# The eeriest "Tapiola"



## chill782002 (Jan 12, 2017)

Sibelius' tone poem "Tapiola" was his last major work and, in my humble opinion, his masterpiece. The evocative musical depiction of the frozen, twilight world of the forest spirit Tapio mentioned in the Finnish national epic poem, the Kalevala has been popular since its creation over 90 years ago. However, which version, in your opinion, best paints the musical picture? Here are my two choices, for what they're worth, one historic (less than perfect sound) and one modern (great sound). I struggle to choose between them from a performance point of view though.

Historic: Robert Kajanus, London Symphony Orchestra (1932)
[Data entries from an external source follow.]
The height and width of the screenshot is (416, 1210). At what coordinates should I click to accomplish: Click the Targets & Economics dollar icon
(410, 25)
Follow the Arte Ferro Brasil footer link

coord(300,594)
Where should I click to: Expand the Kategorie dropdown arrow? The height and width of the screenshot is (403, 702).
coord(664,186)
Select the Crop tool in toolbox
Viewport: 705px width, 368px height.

Modern: Neeme Jarvi, Goteborgs Symfoniker (1995)


----------



## Pat Fairlea (Dec 9, 2015)

Despite being a dedicated Sibelian, I find I only have one (one!!) recording of Tapiola. It's Gibson conducting the Scottish National Orchestra (Chandos). To be honest, I wouldn't describe it as 'eerie': that is, Gibson allows the innate atmosphere of the music to emerge but he seems to have done little to find that extra hint or layer of 'otherness' that so often lurks in Sibelius's later works. I have heard the Kajanus 1932 recording, and he got something more dark and ancient out of the score - but the recording quality is even less than less than perfect.

So, I'm in the market for suggestions for another recording or two of Tapiola to supplement this parlous gap in my CD shelves.


----------



## Gordontrek (Jun 22, 2012)

Karajan/BPO from 1984 is fabulous, probably my favorite recording of the work. It's better than his Philharmonia record in my opinion. The German orchestral timbre fits the "eerie" atmosphere you mention pretty well.


----------



## chill782002 (Jan 12, 2017)

Pat Fairlea said:


> I have heard the Kajanus 1932 recording, and he got something more dark and ancient out of the score - but the recording quality is even less than less than perfect.


The Naxos Historical remaster sounds pretty good and so does the remaster done by Warner Classics for the "Historical Recordings 1928-1945" boxset. Still not comparable to a modern digital recording in terms of sound quality though, which is why I also recommended the 1995 Jarvi recording for those not keen on decades old mono recordings taken from 78s. Thanks for the Gibson / Scottish National Orchestra recommendation, I haven't heard that one so will check it out.


----------



## chill782002 (Jan 12, 2017)

Gordontrek said:


> Karajan/BPO from 1984 is fabulous, probably my favorite recording of the work. It's better than his Philharmonia record in my opinion. The German orchestral timbre fits the "eerie" atmosphere you mention pretty well.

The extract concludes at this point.